Hazine ve Maliye Bakanı Mehmet Şimşek ekonomiye dair iyi niyet temennilerini bu kez uzaktan iletmiş. Şimşek, baba ocağı sayılacak ülke olan İngiltere’de “İslami Finans Zirvesi” toplantısına katılarak bilinen tekerlemeleri yine peşi sıra dizmiş: Piyasalara güven verilmiş! Ekonomi şoklara dayanıklı hale getirilmiş! Merkez Bankası rezervleri artıyormuş! Geçen sene yüzde 71 olan enflasyon bu sene yüzde 35’e düşmüş! Enflasyonun 2027’de tek hanelere inmesi hedefleniyormuş! Oldukça iyi ilerliyormuşuz, lakin bu yıl yüzde 3,1’lik bir bütçe açığı hedefini belki tutturamayabilirmişiz, çünkü gelir performansı beklediği kadar güçlü olmamış! Ama bu çok büyük bir mesele değilmiş!

İslami Finans Zirvesi neden İngiltere’de toplanır? Bakan Şimşek, ikide bir çıkıp İngiliz finans simsarları karşısında kimi, neye ikna etmeye çalışır? Ya da bu İngiliz ekonomi memuru için “büyük mesele” nedir?

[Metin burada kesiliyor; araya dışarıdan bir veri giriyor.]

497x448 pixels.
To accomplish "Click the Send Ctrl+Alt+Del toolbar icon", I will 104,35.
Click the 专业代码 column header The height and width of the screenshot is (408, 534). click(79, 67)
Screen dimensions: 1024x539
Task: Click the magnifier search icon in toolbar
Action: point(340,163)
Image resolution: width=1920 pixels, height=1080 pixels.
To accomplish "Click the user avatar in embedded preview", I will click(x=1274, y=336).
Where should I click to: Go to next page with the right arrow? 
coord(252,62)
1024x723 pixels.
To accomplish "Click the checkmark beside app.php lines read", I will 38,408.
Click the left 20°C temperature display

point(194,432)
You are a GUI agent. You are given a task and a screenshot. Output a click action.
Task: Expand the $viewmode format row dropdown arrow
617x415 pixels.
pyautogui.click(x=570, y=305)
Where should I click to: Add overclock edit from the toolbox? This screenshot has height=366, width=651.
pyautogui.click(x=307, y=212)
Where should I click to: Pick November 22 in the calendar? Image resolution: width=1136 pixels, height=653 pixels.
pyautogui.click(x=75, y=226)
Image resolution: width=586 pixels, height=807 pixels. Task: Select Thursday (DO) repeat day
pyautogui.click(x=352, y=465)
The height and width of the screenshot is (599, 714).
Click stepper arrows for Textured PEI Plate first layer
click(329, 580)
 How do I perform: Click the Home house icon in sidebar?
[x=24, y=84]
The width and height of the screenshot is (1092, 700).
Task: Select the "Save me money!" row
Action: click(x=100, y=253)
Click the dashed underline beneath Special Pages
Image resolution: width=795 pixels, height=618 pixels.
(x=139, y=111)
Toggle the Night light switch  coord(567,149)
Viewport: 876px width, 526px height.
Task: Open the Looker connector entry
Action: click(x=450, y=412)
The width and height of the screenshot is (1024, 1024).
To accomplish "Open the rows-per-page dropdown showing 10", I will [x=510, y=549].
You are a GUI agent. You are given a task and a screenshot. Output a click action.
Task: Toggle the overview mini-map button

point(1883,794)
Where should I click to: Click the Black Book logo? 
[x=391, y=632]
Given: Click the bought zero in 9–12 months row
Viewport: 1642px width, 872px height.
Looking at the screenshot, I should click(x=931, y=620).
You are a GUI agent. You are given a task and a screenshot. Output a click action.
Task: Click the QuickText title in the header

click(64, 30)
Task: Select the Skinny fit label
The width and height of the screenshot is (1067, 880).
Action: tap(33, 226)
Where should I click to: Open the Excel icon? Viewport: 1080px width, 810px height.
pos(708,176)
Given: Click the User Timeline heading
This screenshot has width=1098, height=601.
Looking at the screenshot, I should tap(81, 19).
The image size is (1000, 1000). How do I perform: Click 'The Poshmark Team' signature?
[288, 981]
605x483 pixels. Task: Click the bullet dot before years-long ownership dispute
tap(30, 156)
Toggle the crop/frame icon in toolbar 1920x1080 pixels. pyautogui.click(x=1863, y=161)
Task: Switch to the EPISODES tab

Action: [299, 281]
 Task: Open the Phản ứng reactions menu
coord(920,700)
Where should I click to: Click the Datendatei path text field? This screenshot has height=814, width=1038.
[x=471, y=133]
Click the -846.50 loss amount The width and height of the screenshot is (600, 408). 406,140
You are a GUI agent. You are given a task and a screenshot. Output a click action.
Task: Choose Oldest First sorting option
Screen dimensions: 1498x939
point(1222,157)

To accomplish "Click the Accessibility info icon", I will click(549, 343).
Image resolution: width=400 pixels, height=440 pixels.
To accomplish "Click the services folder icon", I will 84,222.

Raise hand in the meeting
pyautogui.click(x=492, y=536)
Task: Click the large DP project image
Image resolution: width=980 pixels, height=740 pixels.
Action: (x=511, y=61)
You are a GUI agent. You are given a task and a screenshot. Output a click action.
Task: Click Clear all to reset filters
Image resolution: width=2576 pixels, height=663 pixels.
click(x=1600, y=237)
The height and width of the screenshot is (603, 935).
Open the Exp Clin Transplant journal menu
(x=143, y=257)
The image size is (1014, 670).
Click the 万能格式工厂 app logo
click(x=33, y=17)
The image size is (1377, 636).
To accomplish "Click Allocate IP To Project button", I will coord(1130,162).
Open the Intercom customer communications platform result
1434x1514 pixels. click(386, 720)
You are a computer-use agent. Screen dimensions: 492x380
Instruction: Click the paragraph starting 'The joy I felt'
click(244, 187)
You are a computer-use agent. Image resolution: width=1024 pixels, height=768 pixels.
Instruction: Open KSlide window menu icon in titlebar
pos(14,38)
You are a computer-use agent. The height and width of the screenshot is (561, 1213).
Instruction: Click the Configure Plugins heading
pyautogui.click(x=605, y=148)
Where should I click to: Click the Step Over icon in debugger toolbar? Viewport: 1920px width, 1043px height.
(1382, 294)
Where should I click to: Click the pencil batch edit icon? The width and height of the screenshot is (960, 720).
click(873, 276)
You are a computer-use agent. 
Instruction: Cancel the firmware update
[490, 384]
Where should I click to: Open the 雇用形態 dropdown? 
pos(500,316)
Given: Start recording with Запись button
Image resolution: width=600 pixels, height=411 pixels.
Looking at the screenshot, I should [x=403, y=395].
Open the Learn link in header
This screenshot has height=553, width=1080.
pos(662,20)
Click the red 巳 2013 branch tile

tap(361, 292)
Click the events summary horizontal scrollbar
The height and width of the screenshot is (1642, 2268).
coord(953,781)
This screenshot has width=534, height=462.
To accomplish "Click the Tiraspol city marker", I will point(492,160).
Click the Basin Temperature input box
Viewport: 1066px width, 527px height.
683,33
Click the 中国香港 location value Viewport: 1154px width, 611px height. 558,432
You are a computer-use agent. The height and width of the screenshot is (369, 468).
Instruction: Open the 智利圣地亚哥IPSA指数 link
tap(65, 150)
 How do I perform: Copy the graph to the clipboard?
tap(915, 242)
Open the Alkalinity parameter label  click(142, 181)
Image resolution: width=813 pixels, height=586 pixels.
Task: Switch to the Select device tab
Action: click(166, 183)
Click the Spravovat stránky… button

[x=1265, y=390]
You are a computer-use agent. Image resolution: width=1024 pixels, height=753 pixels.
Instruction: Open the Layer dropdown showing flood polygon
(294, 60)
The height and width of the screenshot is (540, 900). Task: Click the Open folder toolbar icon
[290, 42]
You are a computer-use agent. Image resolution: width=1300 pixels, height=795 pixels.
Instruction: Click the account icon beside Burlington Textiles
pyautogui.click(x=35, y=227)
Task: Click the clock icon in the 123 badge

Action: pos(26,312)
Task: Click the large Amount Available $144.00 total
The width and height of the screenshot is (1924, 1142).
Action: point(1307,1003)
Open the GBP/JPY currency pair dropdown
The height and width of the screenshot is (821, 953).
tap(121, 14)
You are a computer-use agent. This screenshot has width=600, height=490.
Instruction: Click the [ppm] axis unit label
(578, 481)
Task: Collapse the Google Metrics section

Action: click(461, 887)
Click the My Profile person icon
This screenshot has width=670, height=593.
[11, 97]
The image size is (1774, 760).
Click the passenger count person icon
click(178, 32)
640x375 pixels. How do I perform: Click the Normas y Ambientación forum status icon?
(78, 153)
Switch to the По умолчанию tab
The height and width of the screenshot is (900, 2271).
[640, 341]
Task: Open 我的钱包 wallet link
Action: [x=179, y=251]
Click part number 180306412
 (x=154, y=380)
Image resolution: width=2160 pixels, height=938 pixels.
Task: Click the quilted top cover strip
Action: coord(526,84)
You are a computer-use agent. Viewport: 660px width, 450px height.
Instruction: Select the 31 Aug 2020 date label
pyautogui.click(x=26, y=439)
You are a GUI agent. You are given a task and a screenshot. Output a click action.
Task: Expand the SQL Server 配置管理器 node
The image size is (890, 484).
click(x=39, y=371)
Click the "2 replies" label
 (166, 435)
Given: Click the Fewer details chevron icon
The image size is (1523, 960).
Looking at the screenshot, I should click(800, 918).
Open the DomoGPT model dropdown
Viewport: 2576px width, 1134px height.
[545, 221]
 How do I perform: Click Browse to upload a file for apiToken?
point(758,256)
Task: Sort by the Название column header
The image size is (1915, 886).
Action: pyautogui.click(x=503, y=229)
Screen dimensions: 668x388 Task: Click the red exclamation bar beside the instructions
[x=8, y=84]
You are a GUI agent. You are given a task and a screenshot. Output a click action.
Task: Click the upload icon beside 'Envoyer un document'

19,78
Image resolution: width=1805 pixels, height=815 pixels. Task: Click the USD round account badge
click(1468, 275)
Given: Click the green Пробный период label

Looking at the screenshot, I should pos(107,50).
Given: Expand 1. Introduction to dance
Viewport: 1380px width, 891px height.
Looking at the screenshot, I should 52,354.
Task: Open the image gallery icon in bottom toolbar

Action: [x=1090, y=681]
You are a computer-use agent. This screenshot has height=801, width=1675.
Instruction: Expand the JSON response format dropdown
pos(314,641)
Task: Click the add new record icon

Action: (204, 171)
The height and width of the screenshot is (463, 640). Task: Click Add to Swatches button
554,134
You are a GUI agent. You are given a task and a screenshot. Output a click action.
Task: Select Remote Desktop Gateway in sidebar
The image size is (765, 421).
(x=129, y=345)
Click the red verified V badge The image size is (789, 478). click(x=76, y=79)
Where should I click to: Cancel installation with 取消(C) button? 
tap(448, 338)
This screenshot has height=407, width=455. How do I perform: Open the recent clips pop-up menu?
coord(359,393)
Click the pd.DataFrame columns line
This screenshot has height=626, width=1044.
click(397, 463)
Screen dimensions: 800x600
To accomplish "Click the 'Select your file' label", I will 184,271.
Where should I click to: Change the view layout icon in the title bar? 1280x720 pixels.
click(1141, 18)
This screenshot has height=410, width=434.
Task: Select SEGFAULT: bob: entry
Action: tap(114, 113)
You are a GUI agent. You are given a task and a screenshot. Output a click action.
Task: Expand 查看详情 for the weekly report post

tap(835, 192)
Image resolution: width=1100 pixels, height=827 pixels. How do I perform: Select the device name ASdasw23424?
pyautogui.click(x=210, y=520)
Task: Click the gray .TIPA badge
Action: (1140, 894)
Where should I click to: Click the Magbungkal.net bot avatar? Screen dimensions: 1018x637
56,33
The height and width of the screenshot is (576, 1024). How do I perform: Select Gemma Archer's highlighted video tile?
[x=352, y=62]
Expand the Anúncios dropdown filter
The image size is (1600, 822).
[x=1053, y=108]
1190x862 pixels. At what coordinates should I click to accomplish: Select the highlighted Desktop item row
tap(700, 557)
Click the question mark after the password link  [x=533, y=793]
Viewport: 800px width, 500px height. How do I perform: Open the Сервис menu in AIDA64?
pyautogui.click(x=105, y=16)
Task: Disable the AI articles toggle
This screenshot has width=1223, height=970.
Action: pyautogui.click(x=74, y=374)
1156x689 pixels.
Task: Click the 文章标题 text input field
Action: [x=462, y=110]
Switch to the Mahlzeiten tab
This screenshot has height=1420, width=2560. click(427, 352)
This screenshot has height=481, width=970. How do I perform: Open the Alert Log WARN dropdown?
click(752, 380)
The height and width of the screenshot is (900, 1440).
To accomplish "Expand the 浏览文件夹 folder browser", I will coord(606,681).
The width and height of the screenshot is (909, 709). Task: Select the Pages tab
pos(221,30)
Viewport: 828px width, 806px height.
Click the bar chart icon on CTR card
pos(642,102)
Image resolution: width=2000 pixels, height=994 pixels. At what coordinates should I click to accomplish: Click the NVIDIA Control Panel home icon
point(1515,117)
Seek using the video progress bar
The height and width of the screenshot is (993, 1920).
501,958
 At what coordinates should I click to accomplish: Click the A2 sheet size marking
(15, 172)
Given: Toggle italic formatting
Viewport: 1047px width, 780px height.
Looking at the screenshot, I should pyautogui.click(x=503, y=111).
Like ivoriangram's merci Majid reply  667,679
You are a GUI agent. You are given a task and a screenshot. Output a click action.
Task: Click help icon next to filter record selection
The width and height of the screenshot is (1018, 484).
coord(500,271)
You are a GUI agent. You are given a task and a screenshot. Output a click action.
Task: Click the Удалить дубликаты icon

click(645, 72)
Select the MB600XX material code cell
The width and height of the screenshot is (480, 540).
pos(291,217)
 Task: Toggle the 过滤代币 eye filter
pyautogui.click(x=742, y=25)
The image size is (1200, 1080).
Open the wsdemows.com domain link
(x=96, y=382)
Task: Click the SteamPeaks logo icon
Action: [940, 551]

Elbette ki Şimşek, “sorun değil” diyecektir. Bir yandan faturayı işçi ve emekçilere yıkacak, öte yandan “çok iyi giden ekonomik tablo”ya, rağmen, sağdan soldan para dilenmeye devam edecektir. Ne diyecektir Şimşek? Yüksek faizle rantçıya ülkeyi açtık, çarkı böyle döndürdük, faiz giderleri yüzde 75,9 artı mı diyecektir?

Ancak öyle lafla peynir gemisi yürümüyor. Kasa aslında tam takır.

Artık işi pervasızlığa vardırarak, işçi ve emekçilerin canına okuma üzerine kurulu ekonomi programını toz pembe hayallerle süslüyorlar. Şu ana kadar hiçbir ekonomi hedefini tutturamayan, ayda bir çıkıp hedef güncellemesi yapan, ekonominin düze çıkacağı yılı sürekli bir sonrakine erteleyen, sürekli sabır telkin eden Saray erkânı, işçi ve emekçilerle dalga geçmeye devam ediyor.

Çalışma ve yaşam koşullarımızı dayanılmaz hale getiren bu tablo bizim için çok büyük meseledir ama.

Onlar yollarına yalanlarla olduğu gibi devam edebileceklerini düşünüyor olabilirler. Öyle de düşünüyorlar zaten! Ama, işçi ve emekçiler bu yıkım karşısında, bu pervasızca saldırganlık karşısında ayağa kalkmadıkça, boyunlarına takılan zincirin daha da kalınlaştığının her geçen biraz daha fazla farkına varıyor.